As well-conceived and executed as Catastrophic Theater's latest Daniel Johnston-inspired production is, it's also more than a little discomfiting. Based on an oral letter the famously troubled singer-songwriter recorded and sent to a friend while living in Austin during the early '80s - the entire first act and much of the second takes place in a practice room at the UT school of music - Life Is Happy and Sad puts Johnston's abundant neuroses front and center without illustrating how (or even if) they influence his creative process. Therefore, much of the play feels more voyeuristic than illuminating.

This is not necessarily director Jason Nodler's fault; after last Thursday's performance, Nodler told Aftermath that all the Life Is Happy and Sad dialogue (monologue, really) came directly from that tape letter, which Johnston's unseen confidant gave him after an Austin performance of Nodler's first Johnston-based production Speeding Motorcycle. That letter's composition takes up the entire first act, leaving former Groceries/Bring Back the Guns singer/guitarist (and first-time actor) Matt Brownlie onstage with only that tape recorder, which really works, for company.
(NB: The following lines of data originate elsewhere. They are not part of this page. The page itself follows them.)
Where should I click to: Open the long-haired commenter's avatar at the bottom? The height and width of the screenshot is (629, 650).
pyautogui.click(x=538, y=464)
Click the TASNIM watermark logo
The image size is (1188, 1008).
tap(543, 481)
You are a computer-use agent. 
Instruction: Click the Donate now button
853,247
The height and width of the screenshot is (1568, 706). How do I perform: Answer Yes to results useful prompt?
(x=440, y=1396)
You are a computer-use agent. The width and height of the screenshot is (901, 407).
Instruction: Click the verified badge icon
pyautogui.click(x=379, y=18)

[jump] Aftermath has only met Johnston in person a couple of times, but based solely on those encounters and Jeff Feuerzeig's 2005 documentary The Devil and Daniel Johnston, Brownlie has him down. His Johnston is a jittery ball of nerves whose brain is working much faster than his mouth can keep up with. His mannerisms feel dead-on - pacing around the practice room, staring holes in his sheet music, chugging from an ever-present can of Mountain Dew, compulsively starting and stopping the tape recorder. Seated at the piano, more shouting than singing his way through Sly & the Family Stone's "Everyday People," Brownlie/Johnston resembles a proto-indie-rock Beethoven.
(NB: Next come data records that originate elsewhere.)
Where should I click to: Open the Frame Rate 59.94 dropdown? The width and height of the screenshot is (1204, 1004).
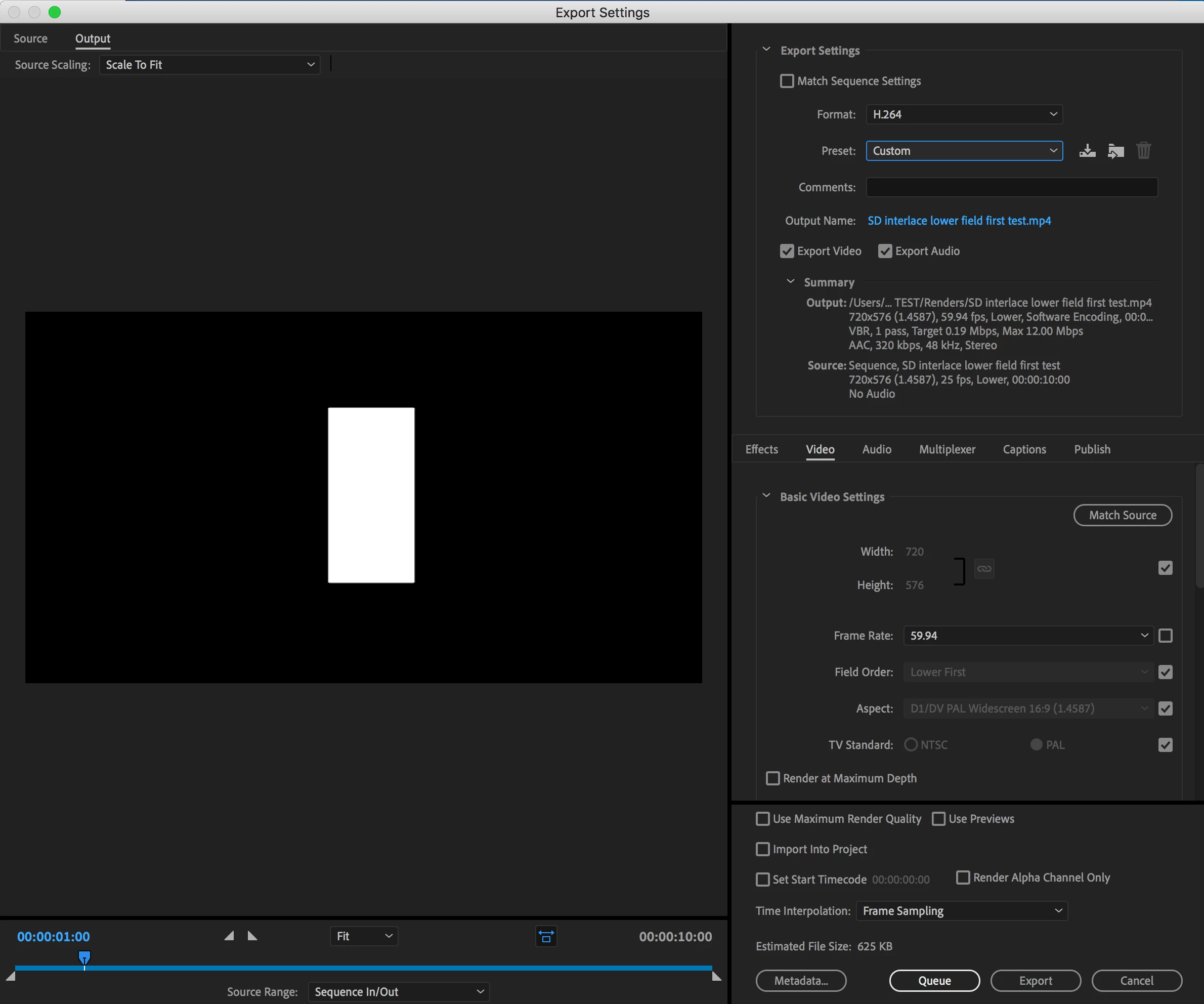tap(1028, 635)
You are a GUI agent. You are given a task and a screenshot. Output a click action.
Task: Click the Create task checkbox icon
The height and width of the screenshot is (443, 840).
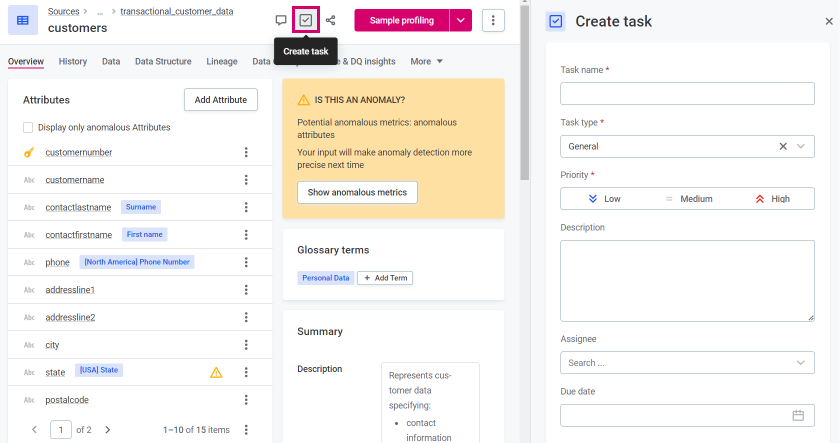pos(306,20)
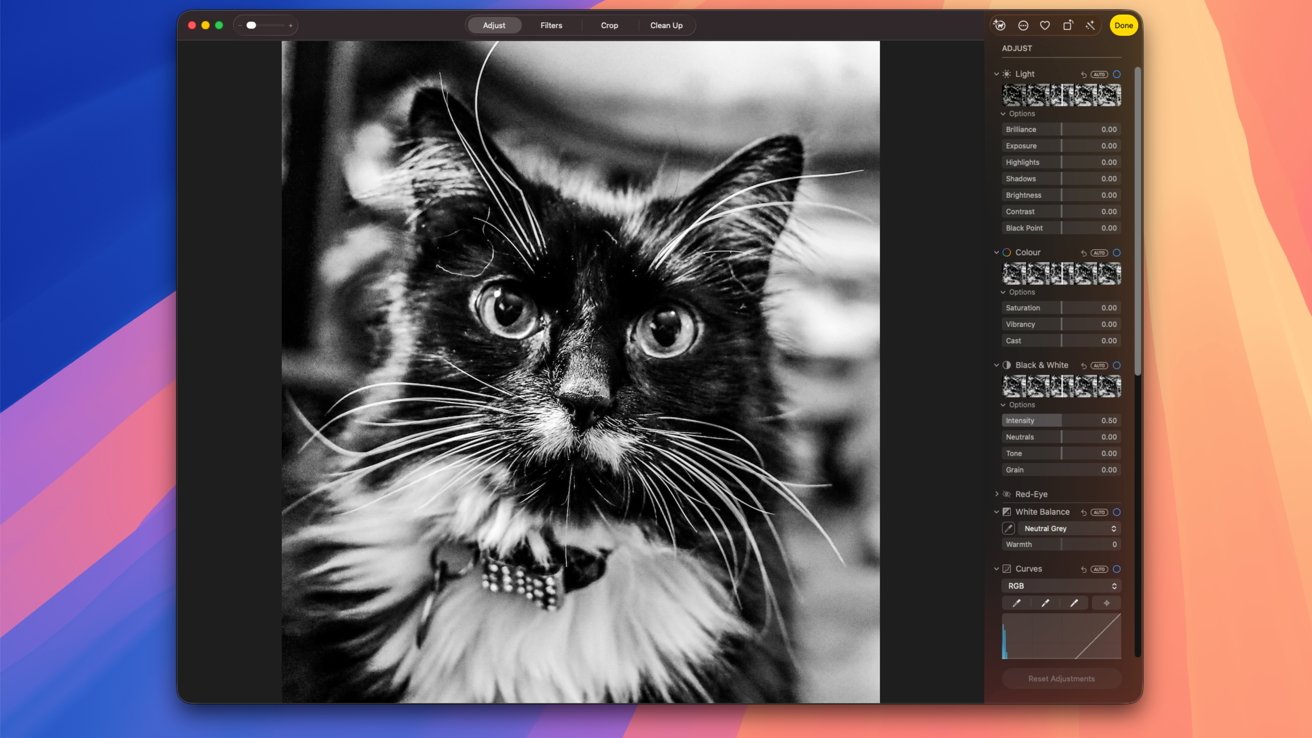Toggle the Black & White adjustment circle
Image resolution: width=1312 pixels, height=738 pixels.
pos(1117,365)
In the letter, Johnston vents his considerable anxieties over auditioning for a band whose acquaintance he has recently made - more or less Happy/Sad's lone plot device - and the fact that he has sent several such letters to his friend and received nothing in return. When Johnston asks into the microphone for this friend to "make my life a little less lonely" or "Do you think I'm funny? Do you think I'm crazy? Do you think I'm all washed up?" your heart goes out to him. But once the more objective part of your brain begins factoring in Johnston's subsequent institutionalizations, arrests and medication-induced severe health problems - the rest of the story, in other words - the "TMI" alarms start going off.

The second act introduces this band, portrayed by members of Houston glam-rockers Roky Moon & BOLT, although whether they are real or fantasy is never explicitly stated. It seemed to Aftermath that this part of the play - Johnston and two band members sitting on a couch chatting it up Tonight Show-style; an Iggy Pop-like performance featuring Captain America on bass, Underdog on drums, Tiny Tim on lead guitar and the shades-clad Johnston leaping into the audience - takes place in Johnston's head.
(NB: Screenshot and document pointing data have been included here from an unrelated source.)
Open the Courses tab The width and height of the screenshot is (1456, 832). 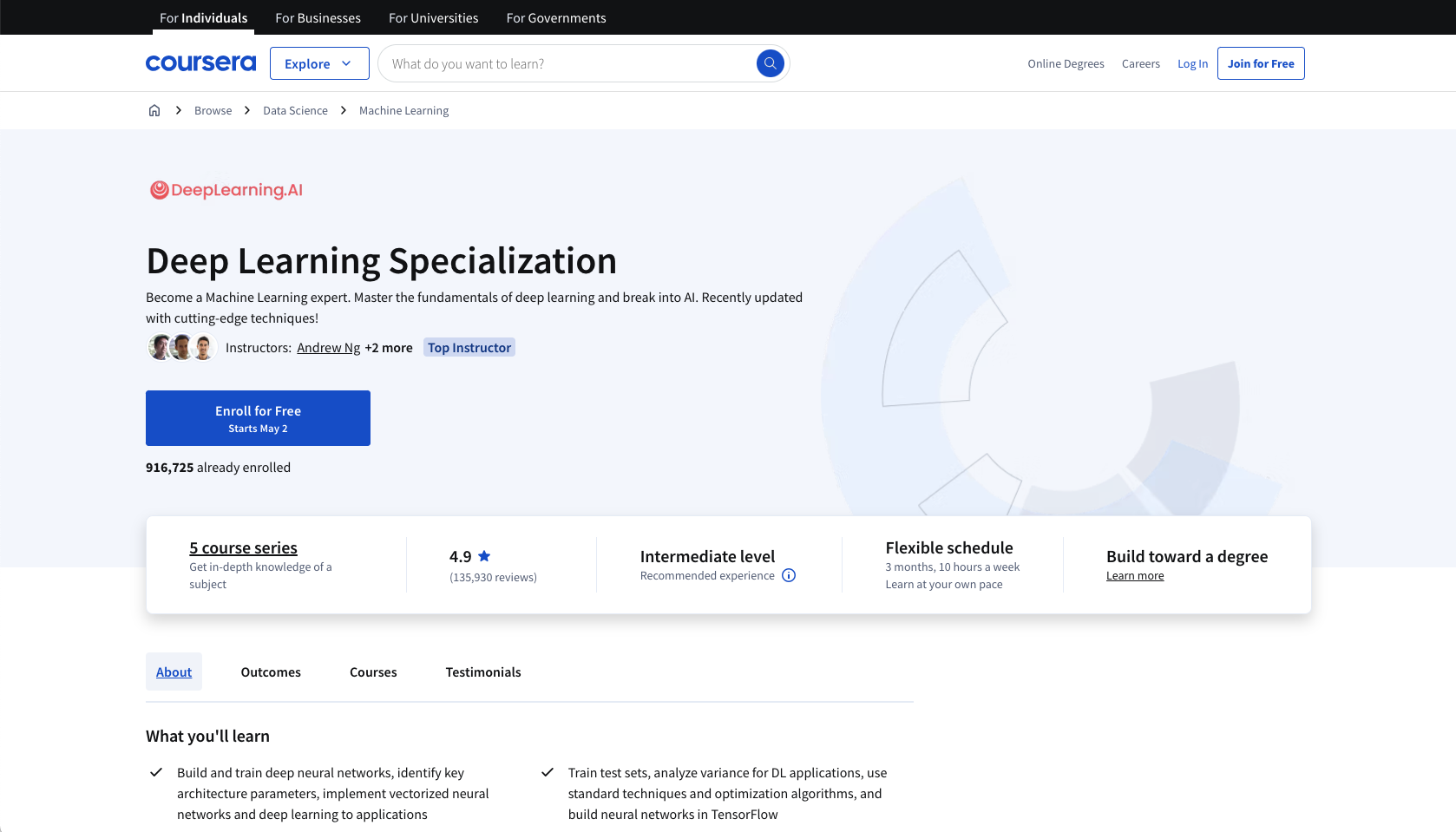click(373, 671)
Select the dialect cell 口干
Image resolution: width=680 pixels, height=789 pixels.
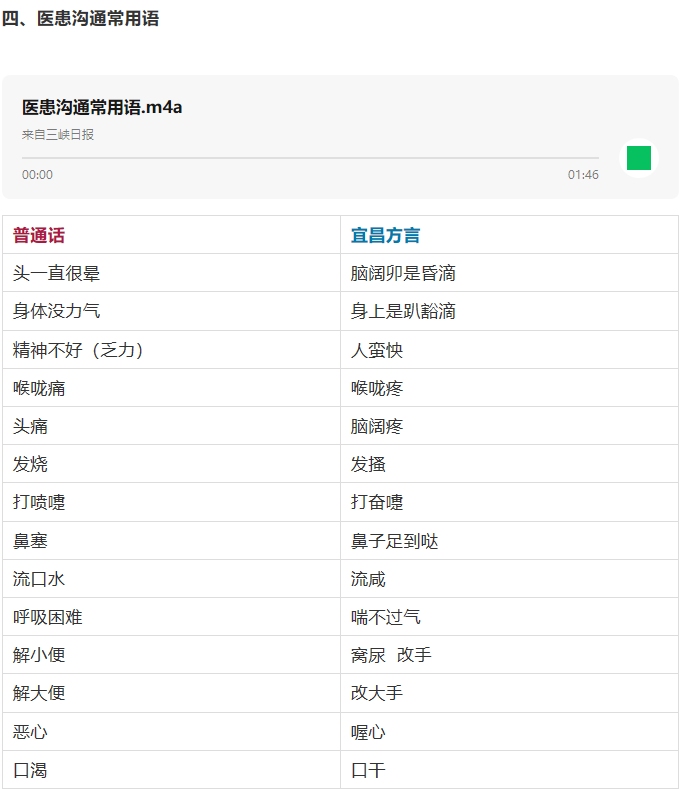(x=368, y=770)
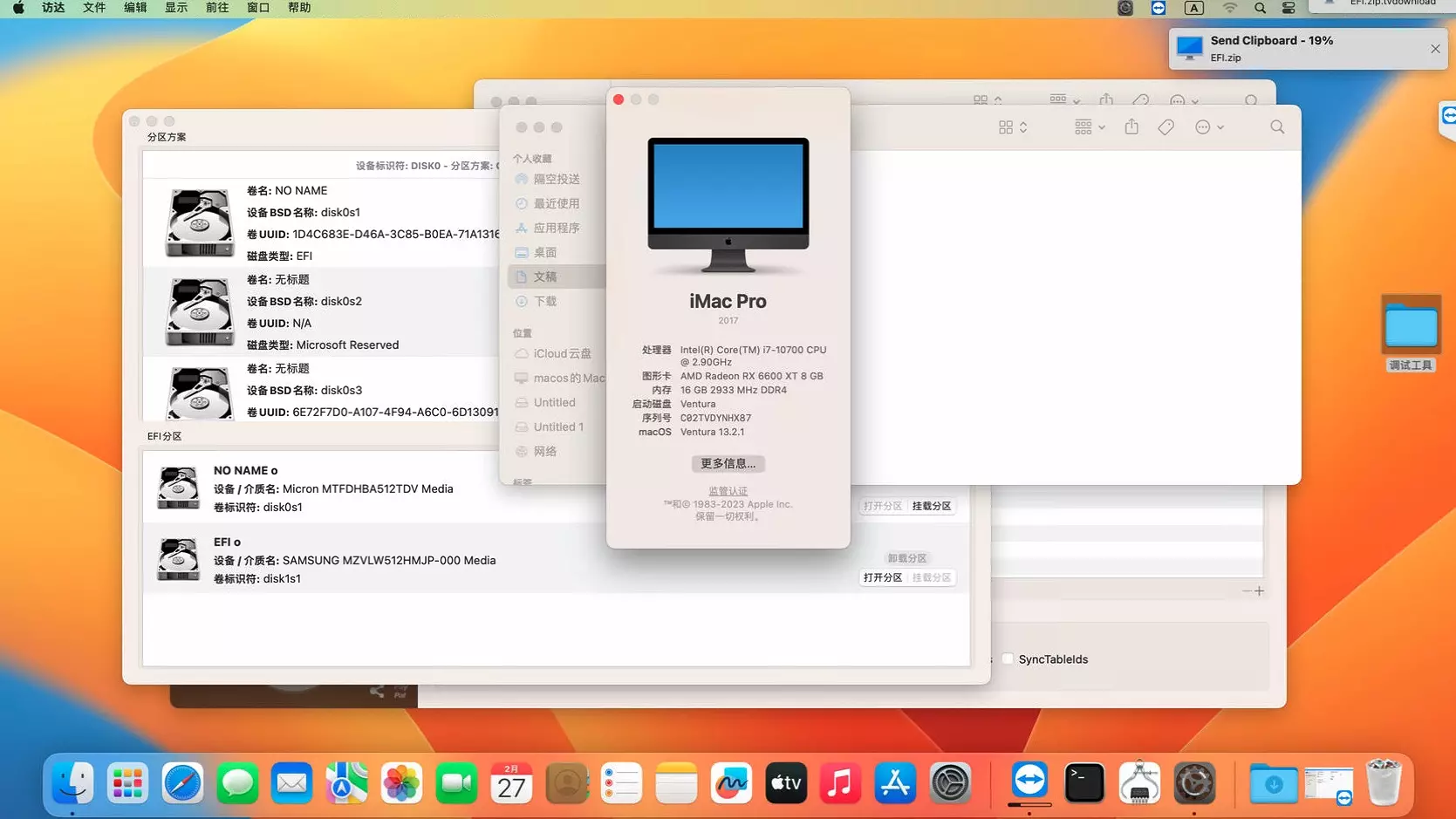Viewport: 1456px width, 819px height.
Task: Open the 前往 menu
Action: 217,8
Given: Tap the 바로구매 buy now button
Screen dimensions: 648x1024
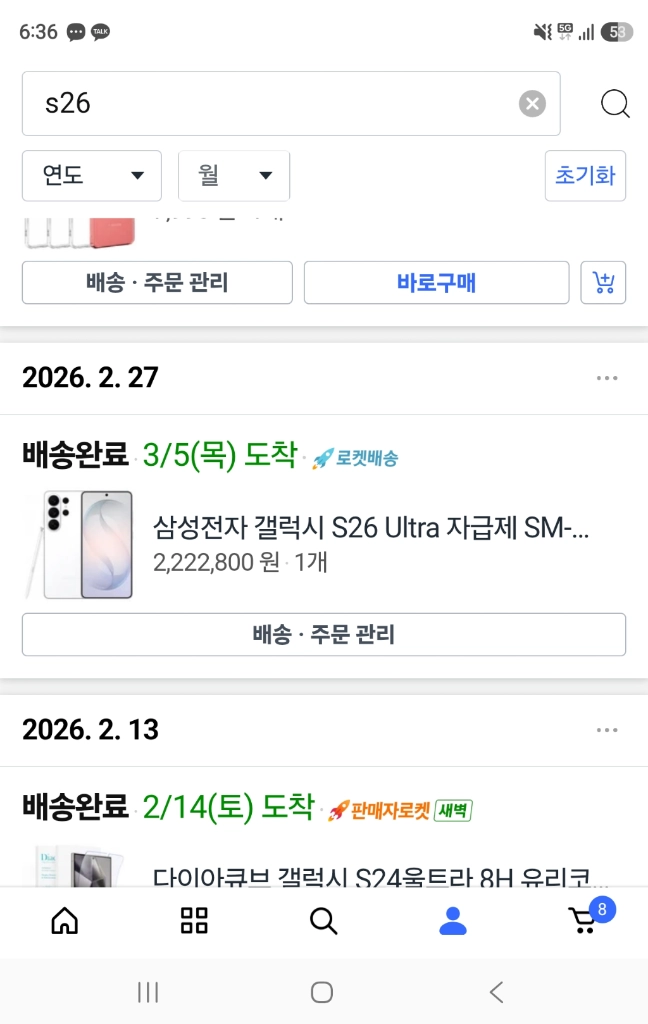Looking at the screenshot, I should point(436,283).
The characters "Happy" and "Sad," anthropomorphic representations of the comedy and tragedy theater masks darting on and offstage, were one possible clue. But more than that, all Johnston's stammering insecurity and pervasive self-doubting that dominated the first act has magically vanished, suggesting the Daniel of Act 2 is how he sees himself rather than how he really is.

Life Is Happy and Sad closes back in the practice room, with Johnston rehearsing with the now-uncostumed band. The scenario seems plausible enough, reconciling the real and fantasy Daniels enough to provide something at least approaching closure. But overall, the play - which begins its final week of performances tonight - reminds Aftermath of something we heard or read once and now wish we could remember where (Google is no help at all): "It's a statement all right, but I'm not sure what it's saying."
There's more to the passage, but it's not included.